By Fr. John Hollowell
Father John Hollowell is a priest for the Archdiocese of Indianapolis.
There has been much discussion in recent years regarding what the Catholic Church can do about self-identified Catholic politicians who support policies considered gravely immoral by the Church. Most of the conversation has centered around Canon 915, which states that those who are “obstinately persevering in manifest grave sin are not to be admitted to Holy Communion.” Debate in the Catholic Church has focused on whether Catholic politicians who vote in favor of expanding grave evils are guilty of manifest (public) grave sin. But it is another canon—Canon 1375—that might become more applicable for disciplining Catholic politicians.
The argument for applying Canon 915 is most commonly applied to Catholic politicians supporting legalized abortion. In his 2002 Doctrinal Note on Some Questions Regarding the Participation of Catholics in Political Life, then-Cardinal Ratzinger argued in paragraph 4: “When political activity comes up against moral principles that do not admit of exception, compromise or derogation, the Catholic commitment becomes more evident and laden with responsibility. In the face of fundamental and inalienable ethical demands, Christians must recognize that what is at stake is the essence of the moral law, which concerns the integral good of the human person. This is the case with laws concerning abortion.”
Yet in spite of this view, Catholic politicians have regularly turned to the rationale first employed by then-Presidential Candidate John F. Kennedy, who would go on to become the first Catholic to be elected president. On September 12th, 1960, in a speech to “The Greater Houston Ministerial Association,” Kennedy famously assured a skeptical nation: “Whatever issue may come before me as president—on birth control, divorce, censorship, gambling or any other subject—I will make my decision in accordance…with what my conscience tells me to be the national interest, and without regard to outside religious pressures or dictates. And no power or threat of punishment could cause me to decide otherwise.”
Unfortunately for President Kennedy and all other Catholic politicians that have come after him, Pope Leo XIII anticipated his opinion 75 years prior when he definitively taught in his encyclical Immortale Dei: “It is unlawful to follow one line of conduct in private life and another in public, respecting privately the authority of the Church but publicly rejecting it, for this would amount to joining together good and evil.”
Yet even given Pope Leo’s rebuff of President Kennedy and the long line of Catholic Politicians for the last 61 years that have made the same argument, President Kennedy never passed a law that impeded the Catholic Church’s ministry. That is no longer true, however, as an even more ominous development has come to pass in recent years: Catholic politicians voting for and passing laws directly impeding the ministry of the Catholic Church. And that is where Canon 1375 comes in. Canon 1375 states: “Those who impede the freedom of ecclesial ministry…can be punished with a just penalty.”
The implication of Canon 1375 is that it is a grave offense for a Catholic politician to vote for or pass any law that in any way interferes with the Catholic Church’s freedom to minister.
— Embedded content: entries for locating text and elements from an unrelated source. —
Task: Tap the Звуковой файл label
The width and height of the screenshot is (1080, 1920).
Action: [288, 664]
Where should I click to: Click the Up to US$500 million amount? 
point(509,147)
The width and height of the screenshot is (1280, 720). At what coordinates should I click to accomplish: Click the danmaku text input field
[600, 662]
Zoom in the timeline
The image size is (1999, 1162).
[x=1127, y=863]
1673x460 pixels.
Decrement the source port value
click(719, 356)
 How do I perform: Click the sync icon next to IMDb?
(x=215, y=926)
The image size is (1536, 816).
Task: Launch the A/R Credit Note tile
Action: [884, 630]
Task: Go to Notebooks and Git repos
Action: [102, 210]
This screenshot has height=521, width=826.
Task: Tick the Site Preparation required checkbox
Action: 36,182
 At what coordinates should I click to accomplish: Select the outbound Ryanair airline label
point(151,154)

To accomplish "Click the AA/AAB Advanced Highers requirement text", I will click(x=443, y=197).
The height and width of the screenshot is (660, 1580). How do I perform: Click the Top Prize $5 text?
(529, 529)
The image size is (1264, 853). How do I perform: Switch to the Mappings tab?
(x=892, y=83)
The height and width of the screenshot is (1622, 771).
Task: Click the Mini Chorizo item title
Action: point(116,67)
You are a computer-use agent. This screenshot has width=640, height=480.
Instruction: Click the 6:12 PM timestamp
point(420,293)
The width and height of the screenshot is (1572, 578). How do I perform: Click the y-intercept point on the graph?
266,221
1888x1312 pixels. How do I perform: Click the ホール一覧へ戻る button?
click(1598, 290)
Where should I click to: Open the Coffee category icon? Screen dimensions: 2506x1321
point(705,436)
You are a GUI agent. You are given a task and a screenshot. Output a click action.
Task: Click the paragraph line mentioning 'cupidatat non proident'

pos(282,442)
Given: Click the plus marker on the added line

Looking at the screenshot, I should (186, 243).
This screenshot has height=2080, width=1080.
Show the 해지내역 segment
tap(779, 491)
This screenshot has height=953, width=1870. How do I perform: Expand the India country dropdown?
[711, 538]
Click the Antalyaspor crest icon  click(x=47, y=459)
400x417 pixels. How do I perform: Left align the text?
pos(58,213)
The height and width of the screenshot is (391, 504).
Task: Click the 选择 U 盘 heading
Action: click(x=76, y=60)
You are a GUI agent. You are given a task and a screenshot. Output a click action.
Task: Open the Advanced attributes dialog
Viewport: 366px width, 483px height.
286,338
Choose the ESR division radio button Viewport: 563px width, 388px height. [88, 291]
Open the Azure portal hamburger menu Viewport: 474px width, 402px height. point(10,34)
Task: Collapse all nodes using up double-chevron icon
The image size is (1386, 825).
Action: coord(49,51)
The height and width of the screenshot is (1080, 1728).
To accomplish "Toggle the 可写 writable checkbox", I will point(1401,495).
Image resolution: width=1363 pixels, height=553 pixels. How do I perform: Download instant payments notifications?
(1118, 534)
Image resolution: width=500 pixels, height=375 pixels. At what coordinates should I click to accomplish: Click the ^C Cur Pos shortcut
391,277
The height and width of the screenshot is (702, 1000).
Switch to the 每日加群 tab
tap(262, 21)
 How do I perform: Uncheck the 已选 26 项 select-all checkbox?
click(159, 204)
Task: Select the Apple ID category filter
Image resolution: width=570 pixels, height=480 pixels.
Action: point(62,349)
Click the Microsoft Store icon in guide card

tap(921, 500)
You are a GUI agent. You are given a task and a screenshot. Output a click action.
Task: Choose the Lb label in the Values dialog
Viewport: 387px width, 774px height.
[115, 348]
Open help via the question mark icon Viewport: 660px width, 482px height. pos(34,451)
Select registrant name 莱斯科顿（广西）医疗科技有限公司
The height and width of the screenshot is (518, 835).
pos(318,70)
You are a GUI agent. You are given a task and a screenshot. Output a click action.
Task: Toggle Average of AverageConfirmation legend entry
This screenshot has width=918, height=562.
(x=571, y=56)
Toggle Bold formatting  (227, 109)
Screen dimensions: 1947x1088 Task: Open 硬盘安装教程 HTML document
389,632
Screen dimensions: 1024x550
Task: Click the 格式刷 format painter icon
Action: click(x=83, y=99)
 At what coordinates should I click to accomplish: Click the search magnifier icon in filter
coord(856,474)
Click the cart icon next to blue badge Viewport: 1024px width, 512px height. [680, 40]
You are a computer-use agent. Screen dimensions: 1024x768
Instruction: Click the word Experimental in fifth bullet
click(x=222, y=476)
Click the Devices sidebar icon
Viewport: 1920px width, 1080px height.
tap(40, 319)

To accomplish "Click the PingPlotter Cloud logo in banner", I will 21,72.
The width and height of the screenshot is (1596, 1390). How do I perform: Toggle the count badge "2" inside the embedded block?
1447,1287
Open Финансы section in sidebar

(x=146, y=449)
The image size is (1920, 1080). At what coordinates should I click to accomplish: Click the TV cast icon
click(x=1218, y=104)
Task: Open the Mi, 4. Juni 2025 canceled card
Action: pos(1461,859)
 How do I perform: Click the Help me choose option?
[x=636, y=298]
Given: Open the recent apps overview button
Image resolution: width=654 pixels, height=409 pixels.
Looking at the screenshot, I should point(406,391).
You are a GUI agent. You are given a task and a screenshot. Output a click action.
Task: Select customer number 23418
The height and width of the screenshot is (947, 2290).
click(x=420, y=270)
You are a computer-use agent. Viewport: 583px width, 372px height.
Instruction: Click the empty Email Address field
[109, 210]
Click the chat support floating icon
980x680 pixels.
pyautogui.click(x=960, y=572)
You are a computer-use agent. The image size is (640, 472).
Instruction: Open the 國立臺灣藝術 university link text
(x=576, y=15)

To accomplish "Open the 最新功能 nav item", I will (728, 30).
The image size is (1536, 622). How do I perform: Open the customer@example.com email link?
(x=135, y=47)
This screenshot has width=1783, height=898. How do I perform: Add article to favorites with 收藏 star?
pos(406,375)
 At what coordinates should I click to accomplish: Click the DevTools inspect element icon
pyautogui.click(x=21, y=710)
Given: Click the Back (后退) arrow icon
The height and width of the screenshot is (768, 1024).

Canon 1375 also applies at the state and local level. Any bishop who feels that ecclesial ministry has been impeded by a state law that was voted on by any Catholic politician or signed into law by a Catholic governor (assuming the failure of prior attempts to warn the politician, either in writing or via a face-to-face meeting), could apply a just penalty to that Catholic politician, or politicians, including excommunication. It is important to emphasize that excommunication is considered a medicinal and pastoral remedy for the good of the offending person; excommunication has as its express goal the reconciliation of the politician back into the Catholic Church.
The Equality Act would fall into the category of “impeding the freedom of ecclesial ministry” in many ways. In the crosshairs of the Equality Act would be Catholic hospitals, Catholic nurses and doctors, Catholic schools, Catholic adoption agencies, and many Catholic ministry non-profits. Further, the Equality Act specifically forbids entities from appealing to the Religious Freedom Restoration Act signed in 1993 by then-President Bill Clinton. Anne Hendershott has done a great service by detailing all the implications of the Equality Act here.
There has never been a piece of legislation in the United States that seeks to limit and punish the ministries of the Catholic Church more clearly than the Equality Act, yet eighty Catholic U.S. Representatives have already voted in favor of the Equality Act. The Equality Act currently sits in the Senate, but 13 Catholic Senators have voiced their willingness to vote in favor, and a Catholic President has also signaled his support if the legislation makes it to his desk.
It is, and always has been, a serious ecclesial crime for a Catholic politician to vote in favor of any law that impedes the Catholic Church’s ministry. Canon 1375 is another arrow in the quiver of bishops seeking to protect the Catholic Church’s many ongoing ministries.